The original problem is that the top-level Makefile unconditionally
defines HOSTCC_NOCCACHE and HOSTCXX_NOCCACHE. This is fine 99.9% of the
time. However, if one is
   - using ccache
   - invoking make with HOSTCC/HOSTCXX already set
one ends up *with* ccache in the *_NOCCACHE variables (i.e. the exact
opposite of what should be happening)! Going forward, I'll just mention
HOSTCC_NOCCACHE, but the same applies to HOSTCXX_NOCCACHE.

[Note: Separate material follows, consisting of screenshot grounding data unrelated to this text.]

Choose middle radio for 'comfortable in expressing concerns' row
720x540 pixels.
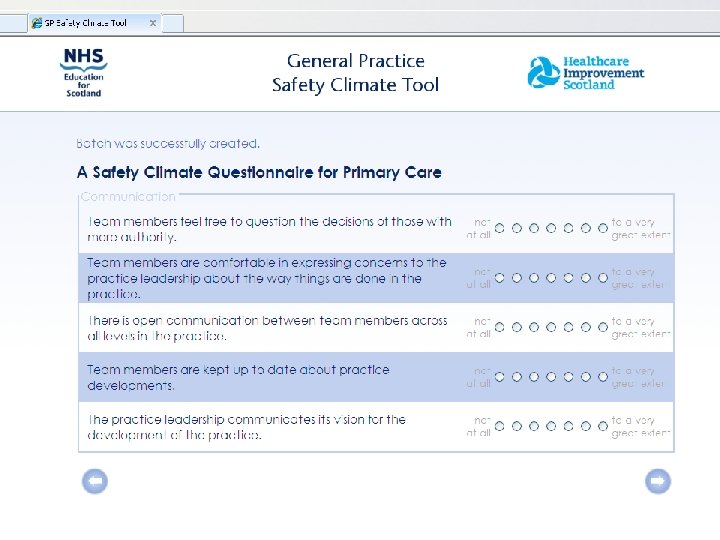551,278
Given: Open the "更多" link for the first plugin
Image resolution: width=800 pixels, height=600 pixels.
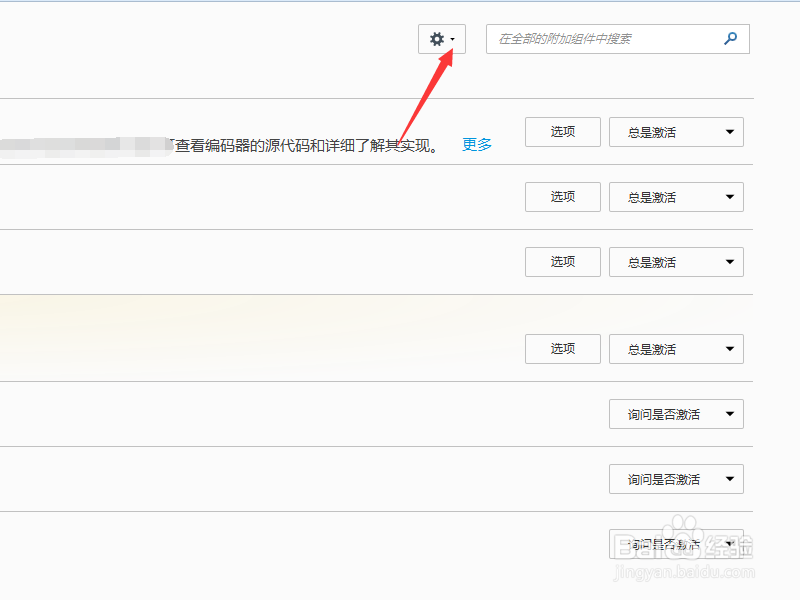Looking at the screenshot, I should click(x=476, y=144).
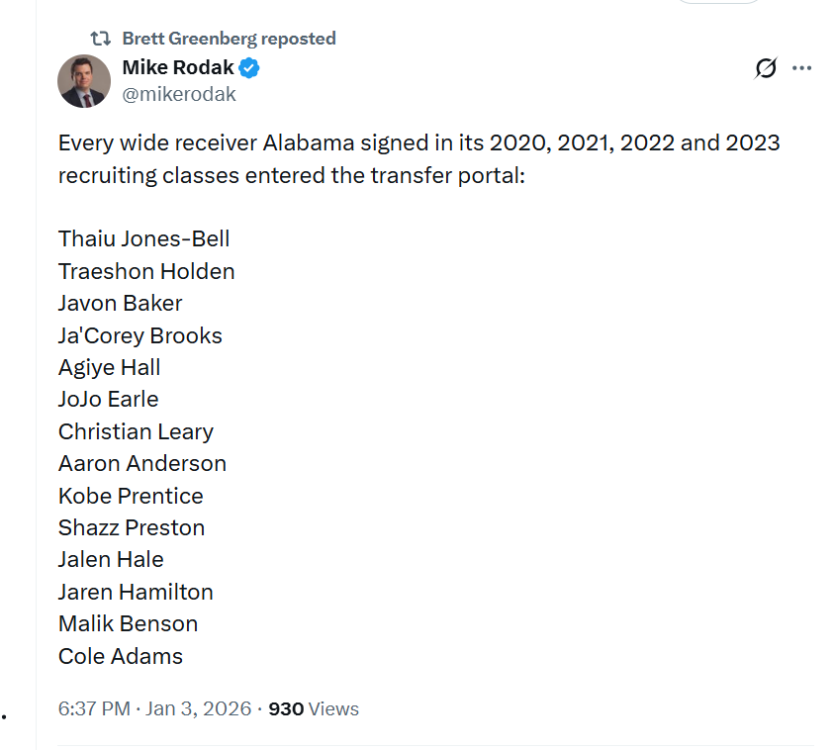Screen dimensions: 835x750
Task: Open the 6:37 PM post timestamp
Action: click(94, 708)
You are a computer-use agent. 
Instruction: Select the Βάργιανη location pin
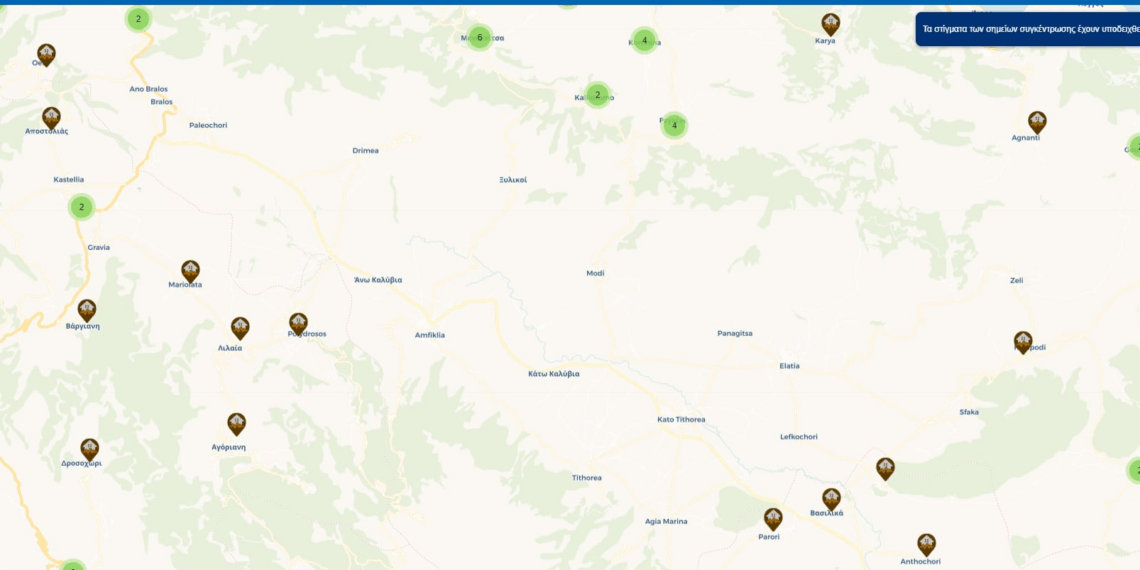coord(87,310)
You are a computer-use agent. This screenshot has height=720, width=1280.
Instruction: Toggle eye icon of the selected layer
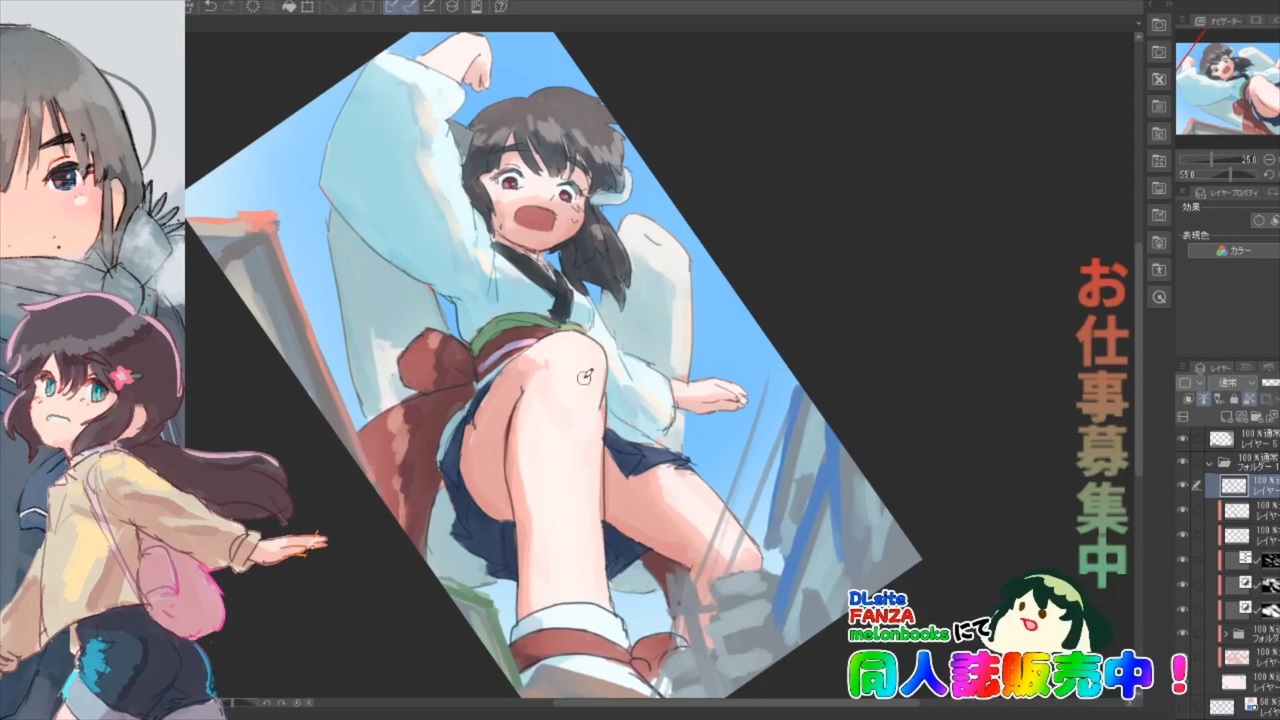tap(1183, 485)
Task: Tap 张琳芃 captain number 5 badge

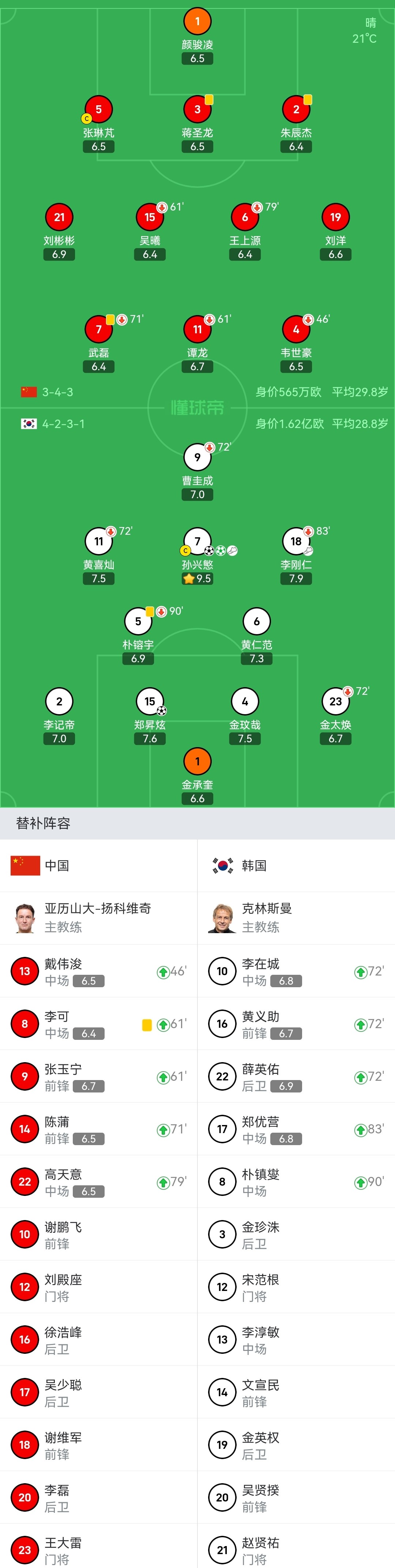Action: 99,109

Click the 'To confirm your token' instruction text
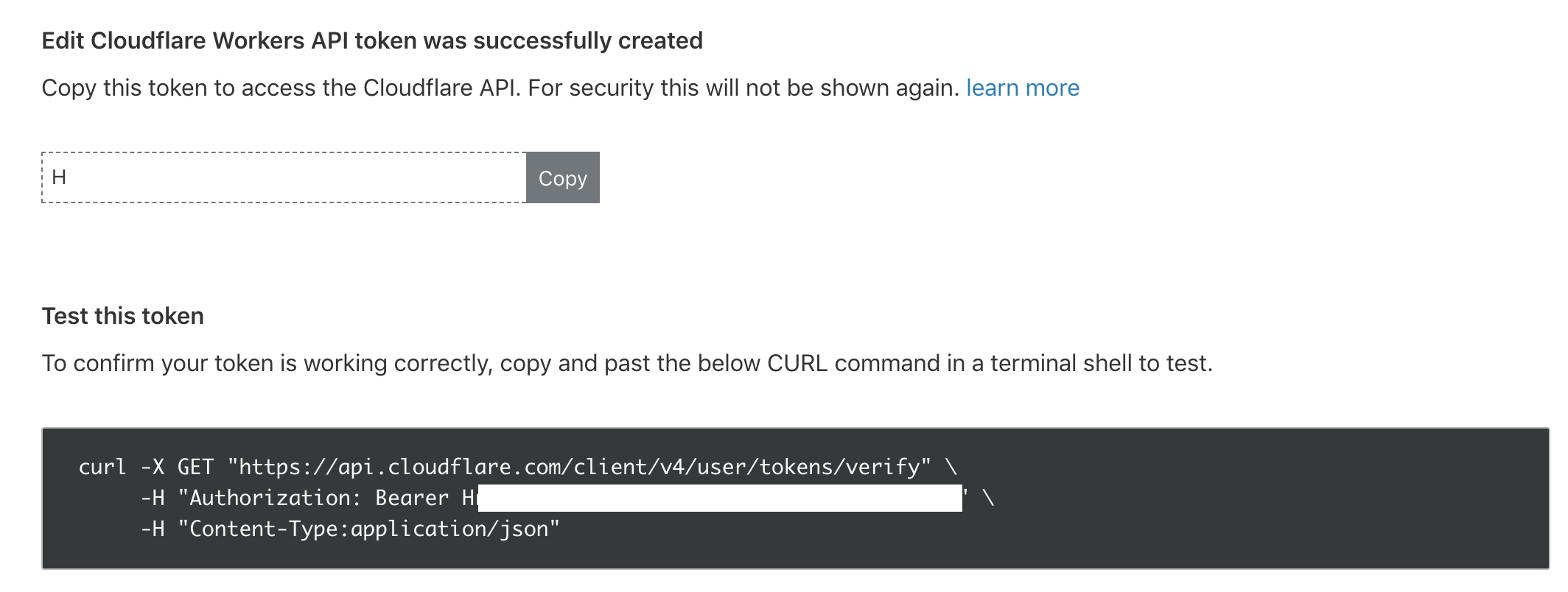pyautogui.click(x=626, y=363)
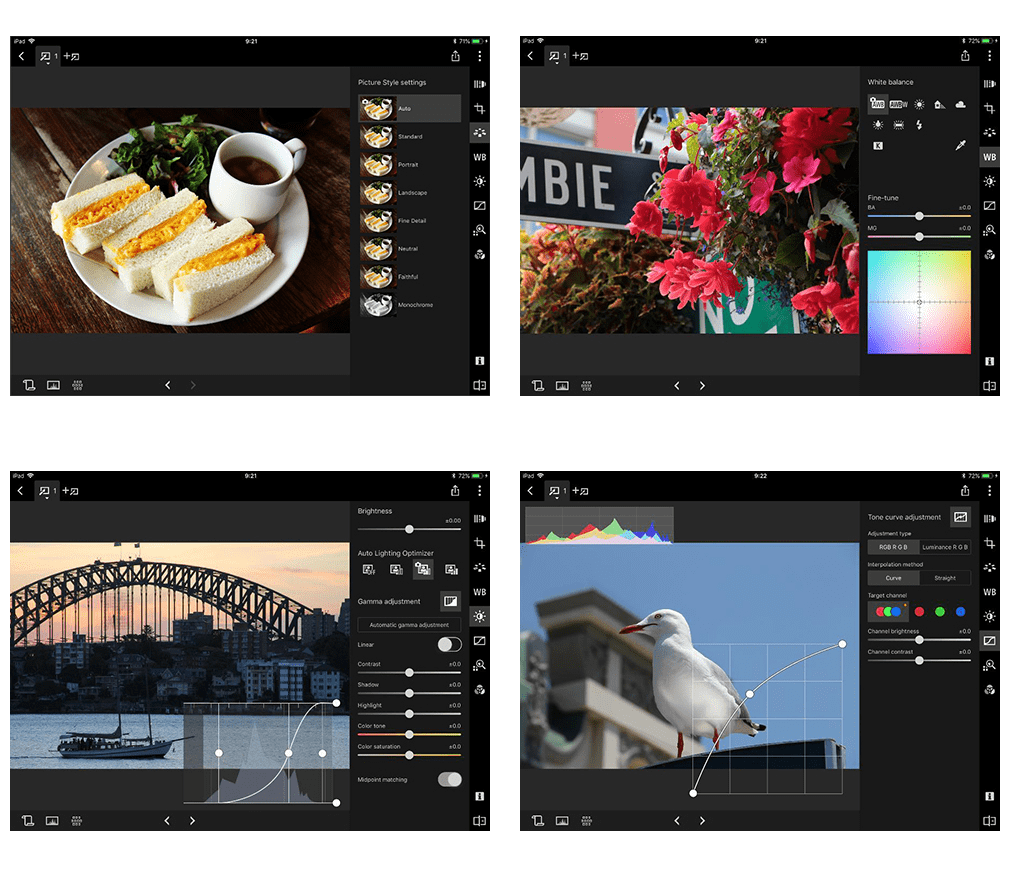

How does it go astray? Because it unconditionally sets
   HOSTCC_NOCCACHE := $(HOSTCC)
HOSTCC_NOCCACHE can get overwritten in certain situations. In the
initial call to "make", all well. HOSTCC is /usr/bin/gcc, and later it
redefines
   HOSTCC = $(CCACHE) $(HOSTCC_NOCCACHE)
Now, HOSTCC references ccache and HOSTCC_NOCCACHE does not. Just as
intended.

However, when make is invoked a second time with HOSTCC already
defined to call ccache, it'll still assign
   HOSTCC_NOCCACHE := $(HOSTCC)
which now redefines HOSTCC_NOCCACHE to *INCLUDE* ccache (since HOSTCC
does, from earlier)!

How would one end up calling "make" again with HOSTCC already set to
ccache? Easy. One sets up a post-build script that calls "make
legal-info". Since the first instance of "make" is still running (it is
calling the post-build script after all), HOSTCC will already be
pointing to ccache, and it'll set HOSTCC_NOCCACHE to equal HOSTCC.
And now we have an issue. Albeit one we didn't see until patch
ca6a2907c27c. I'll explain why below.

To resolve the issue, my proposal is to set HOST*_NOCCACHE
conditionally:

ifndef HOSTCC_NOCCACHE
HOSTCC_NOCCACHE := $(HOSTCC)
endif
...
ifndef HOSTCXX_NOCCACHE
HOSTCXX_NOCCACHE := $(HOSTCXX)
endif

Doing this does indeed solve the problem, and it does seem like the
right thing to do.

Why did this work before?
=========================

There is a difference between "which" and "command -v" and how they
handle multiple arguments being passed to them. But it gets worse. There
is also a difference between "command -v" in different shells!

I am talking about dash here, Debian's and Ubuntu's /bin/sh
implementation, which is what support/dependencies/dependencies.sh will
be using on those systems.

As explained above, we end up with HOSTCC_NOCCACHE pointing to ccache,
like so:

$ echo $HOSTCC_NOCCACHE
/local/users/mmayer/buildroot/output/arm64/host/bin/ccache /usr/bin/gcc

Here is where it gets interesting. "which" will return two lines, one
for each of the commands:

$ which $HOSTCC_NOCCACHE
/local/users/mmayer/buildroot/output/arm64/host/bin/ccache
/usr/bin/gcc

This ultimately, ends up working -- by pure chance. It's a lucky
combination of "which" and the shell behaving in just the right way.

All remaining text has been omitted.